Ya desde el siglo XVIII el trazado urbano de la villa impresionaba por su exuberancia, llegando a compararse con La Habana y otras urbes cubanas de importancia en la época, como escribió J. B. Rosemond de Beauvallon en 1841.

“Ninguna ciudad de la isla da una impresión visual más encantadora que Trinidad; sus calles trazadas a cordel, sus viviendas regulares, sus empedrados y sus amplias aceras le dan un aire de limpieza no característico de las otras ciudades cubanas”, apuntó en su libro La Isla de Cuba.

Sin embargo al decir de Alicia García, estudiosa del patrimonio arquitectónico cubano, Trinidad constituye un excepcional testimonio de la época, particularmente por la manera en que se conformó su arquitectura doméstica.

Aun cuando existen edificios religiosos, civiles e inclusive militares de interés, estos constituyen ejemplos aislados que toman sentido dentro del conjunto de sus homólogos en toda Cuba, señala.
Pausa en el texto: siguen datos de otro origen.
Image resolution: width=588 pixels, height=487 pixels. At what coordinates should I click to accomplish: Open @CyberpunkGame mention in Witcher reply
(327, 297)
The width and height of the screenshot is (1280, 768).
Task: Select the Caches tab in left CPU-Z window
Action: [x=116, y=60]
Las viviendas, sin embargo, componen un conjunto singular, mezcla de dos modelos aportados por España: la casa de patio y la traza regular que se fusionan en un solo resultante, la ciudad indiana, explica la especialista en su texto Las primeras villas cubanas.

Como resultado, la evolución de la arquitectura en Trinidad revela con toda claridad la incidencia de dichos procesos y el resultado en una casa distintiva, trinitaria y cubana, una “bella cubana”, insiste.

Miles de visitantes llegan actualmente a la Ciudad Museo del Caribe a disfrutar de secreto privilegiado que guardan sus calles y edificios: el conjunto arquitectónico trinitario, que resulta un sorprendente viaje al pasado, un regalo a la vista escondido en la cotidianidad.